L’autorisation de voyage électronique (ETA) pour entrer au Royaume-Uni, en vigueur depuis avril 2025, est dématérialisée. Heureusement pour Félix Lebrun qui, à 19 ans, utilise déjà son troisième passeport. S’il a renouvelé le premier en raison de la date d’expiration qui approchait, les pages du deuxième ont été vite remplies par les visas des nombreux pays visités ces dernières années.
Rien que sur les quatre premiers mois de 2026, le double médaillé de Paris 2024 s’est rendu au Qatar, à Singapour, en Chine et à Macao. « C’est une chance de découvrir autant d’endroits », positive le 4e joueur mondial, qui a choisi de prendre « du bon côté » ces déplacements qui aèrent l’âme mais alourdissent les paupières.
Jusqu’à récemment, ni lui ni son frère ne savaient que la première édition des championnats du monde, en 1926, avait eu lieu à Londres. Que la fédération internationale (ITTF) ait décidé de célébrer le 100e anniversaire dans la capitale anglaise a permis aux pongistes français d’effectuer leur plus court déplacement depuis les Jeux olympiques.

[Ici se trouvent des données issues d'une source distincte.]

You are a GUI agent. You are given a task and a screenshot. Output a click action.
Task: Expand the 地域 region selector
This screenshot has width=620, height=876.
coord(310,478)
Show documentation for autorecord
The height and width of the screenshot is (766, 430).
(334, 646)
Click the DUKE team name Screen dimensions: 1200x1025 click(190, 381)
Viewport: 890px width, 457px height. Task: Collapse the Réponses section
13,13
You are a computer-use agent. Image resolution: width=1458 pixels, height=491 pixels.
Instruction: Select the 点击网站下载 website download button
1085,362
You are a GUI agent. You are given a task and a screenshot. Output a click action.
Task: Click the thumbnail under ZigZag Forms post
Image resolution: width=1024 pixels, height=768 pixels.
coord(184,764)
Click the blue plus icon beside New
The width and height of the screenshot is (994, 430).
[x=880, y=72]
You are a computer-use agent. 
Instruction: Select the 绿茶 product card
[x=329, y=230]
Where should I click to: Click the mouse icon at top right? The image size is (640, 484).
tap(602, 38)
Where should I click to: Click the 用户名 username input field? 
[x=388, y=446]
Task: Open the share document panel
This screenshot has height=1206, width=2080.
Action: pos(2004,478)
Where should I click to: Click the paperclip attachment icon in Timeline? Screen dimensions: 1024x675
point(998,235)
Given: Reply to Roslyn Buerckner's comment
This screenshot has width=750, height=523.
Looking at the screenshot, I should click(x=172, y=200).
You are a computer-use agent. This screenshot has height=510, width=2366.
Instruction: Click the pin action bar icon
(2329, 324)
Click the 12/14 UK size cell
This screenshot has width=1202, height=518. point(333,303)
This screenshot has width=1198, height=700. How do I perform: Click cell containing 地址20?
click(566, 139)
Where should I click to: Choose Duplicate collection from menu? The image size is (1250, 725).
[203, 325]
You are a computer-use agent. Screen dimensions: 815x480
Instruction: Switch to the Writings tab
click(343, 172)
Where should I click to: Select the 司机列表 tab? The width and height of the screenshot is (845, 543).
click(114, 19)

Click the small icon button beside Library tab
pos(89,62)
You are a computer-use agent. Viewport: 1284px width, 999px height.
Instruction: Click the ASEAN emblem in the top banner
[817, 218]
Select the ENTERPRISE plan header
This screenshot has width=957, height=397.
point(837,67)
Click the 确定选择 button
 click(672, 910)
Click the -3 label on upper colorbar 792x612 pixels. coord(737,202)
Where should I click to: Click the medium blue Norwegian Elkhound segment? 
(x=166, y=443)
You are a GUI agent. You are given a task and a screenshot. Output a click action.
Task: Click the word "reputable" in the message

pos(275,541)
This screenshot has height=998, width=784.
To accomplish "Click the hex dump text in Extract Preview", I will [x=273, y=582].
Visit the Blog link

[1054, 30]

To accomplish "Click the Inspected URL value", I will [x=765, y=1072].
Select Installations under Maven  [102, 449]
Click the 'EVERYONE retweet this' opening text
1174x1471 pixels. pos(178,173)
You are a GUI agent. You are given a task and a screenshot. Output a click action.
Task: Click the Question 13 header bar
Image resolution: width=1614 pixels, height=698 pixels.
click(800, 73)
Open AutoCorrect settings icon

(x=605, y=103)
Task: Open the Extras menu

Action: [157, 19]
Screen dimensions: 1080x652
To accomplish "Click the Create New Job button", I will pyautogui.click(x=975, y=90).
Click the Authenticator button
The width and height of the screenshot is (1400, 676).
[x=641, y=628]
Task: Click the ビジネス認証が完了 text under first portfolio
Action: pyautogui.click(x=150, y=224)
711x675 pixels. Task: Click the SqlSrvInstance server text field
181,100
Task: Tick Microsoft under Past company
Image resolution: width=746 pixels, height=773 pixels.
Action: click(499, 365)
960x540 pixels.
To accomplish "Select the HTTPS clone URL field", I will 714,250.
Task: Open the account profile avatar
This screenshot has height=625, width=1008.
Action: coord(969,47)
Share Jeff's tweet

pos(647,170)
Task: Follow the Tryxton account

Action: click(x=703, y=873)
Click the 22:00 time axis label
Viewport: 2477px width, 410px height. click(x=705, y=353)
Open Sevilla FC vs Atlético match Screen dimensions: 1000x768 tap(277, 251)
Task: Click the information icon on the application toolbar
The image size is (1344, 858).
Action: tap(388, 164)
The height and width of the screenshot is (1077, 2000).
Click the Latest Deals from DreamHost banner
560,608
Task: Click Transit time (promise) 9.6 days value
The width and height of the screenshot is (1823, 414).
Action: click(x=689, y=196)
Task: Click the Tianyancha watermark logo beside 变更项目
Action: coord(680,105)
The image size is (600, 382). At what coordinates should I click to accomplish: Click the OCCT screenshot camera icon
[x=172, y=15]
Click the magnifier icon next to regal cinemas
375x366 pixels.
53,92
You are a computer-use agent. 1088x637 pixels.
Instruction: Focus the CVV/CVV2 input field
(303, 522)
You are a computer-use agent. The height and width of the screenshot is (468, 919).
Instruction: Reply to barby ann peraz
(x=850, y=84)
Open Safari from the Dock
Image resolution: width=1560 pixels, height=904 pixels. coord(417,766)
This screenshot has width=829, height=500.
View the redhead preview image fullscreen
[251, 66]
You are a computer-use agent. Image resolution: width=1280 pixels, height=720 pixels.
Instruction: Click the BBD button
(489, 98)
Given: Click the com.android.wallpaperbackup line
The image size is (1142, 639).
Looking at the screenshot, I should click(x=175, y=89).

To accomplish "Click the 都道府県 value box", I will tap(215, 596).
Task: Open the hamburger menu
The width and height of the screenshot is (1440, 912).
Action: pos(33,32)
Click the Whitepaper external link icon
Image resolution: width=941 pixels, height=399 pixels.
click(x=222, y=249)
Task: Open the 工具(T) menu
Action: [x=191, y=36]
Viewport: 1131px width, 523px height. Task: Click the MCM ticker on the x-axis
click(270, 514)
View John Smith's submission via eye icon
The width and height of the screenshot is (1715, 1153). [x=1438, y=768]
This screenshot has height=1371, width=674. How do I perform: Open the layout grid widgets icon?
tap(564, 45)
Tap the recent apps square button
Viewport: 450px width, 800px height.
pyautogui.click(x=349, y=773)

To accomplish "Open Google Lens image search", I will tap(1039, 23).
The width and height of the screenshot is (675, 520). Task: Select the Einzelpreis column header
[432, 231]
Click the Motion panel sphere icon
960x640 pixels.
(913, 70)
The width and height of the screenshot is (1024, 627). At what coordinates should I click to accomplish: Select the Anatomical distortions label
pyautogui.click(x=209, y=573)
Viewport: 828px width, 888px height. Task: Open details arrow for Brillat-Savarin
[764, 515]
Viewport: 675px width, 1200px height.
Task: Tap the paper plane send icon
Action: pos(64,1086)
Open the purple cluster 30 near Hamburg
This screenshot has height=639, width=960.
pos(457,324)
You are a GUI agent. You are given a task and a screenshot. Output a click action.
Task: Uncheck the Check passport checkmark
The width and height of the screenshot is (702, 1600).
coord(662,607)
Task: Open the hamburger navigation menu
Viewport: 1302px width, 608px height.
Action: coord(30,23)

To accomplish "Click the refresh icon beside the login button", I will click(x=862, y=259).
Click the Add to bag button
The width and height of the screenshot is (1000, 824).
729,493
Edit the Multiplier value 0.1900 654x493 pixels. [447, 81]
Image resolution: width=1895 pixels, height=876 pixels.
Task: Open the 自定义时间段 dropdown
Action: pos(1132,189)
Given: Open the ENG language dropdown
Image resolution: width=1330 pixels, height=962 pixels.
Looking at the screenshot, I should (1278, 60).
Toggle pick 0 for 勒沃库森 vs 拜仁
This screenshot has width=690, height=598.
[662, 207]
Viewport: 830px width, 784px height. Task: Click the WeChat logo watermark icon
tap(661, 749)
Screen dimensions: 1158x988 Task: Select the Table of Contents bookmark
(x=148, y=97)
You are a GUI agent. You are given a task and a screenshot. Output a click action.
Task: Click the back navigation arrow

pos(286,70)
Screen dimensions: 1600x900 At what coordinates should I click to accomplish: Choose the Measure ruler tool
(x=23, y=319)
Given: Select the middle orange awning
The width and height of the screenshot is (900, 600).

Pour une fois qu’il se met à table à une distance raisonnable de l’Hexagone, Alexis Lebrun pourrait bien être encouragé par sa copine. Malgré le coût exorbitant du séjour londonien. « Les proches viennent nous soutenir dès que les compétitions ne sont pas trop éloignées », confie l’aîné, habitué à ne pas repasser par Montpellier pendant des semaines.
Risques de lassitude
Alors chaque retour, même court, est dégusté. Cela a été le cas des trois jours accordés en milieu de semaine dernière, entre la fin d’un stage de préparation intense au Creps de Nantes et le grand départ pour Wembley, où l’équipe de France masculine a débuté hier par une victoire face à Taïwan (3-0). Alexis Lebrun n’a encore jamais oublié l’adresse de son domicile, mais pour engager la voiture sur le bon itinéraire, c’est une autre histoire. « Il faut que je mette le GPS pour m’y retrouver », avoue-t-il, sans incriminer la correction de ses verres de lunettes.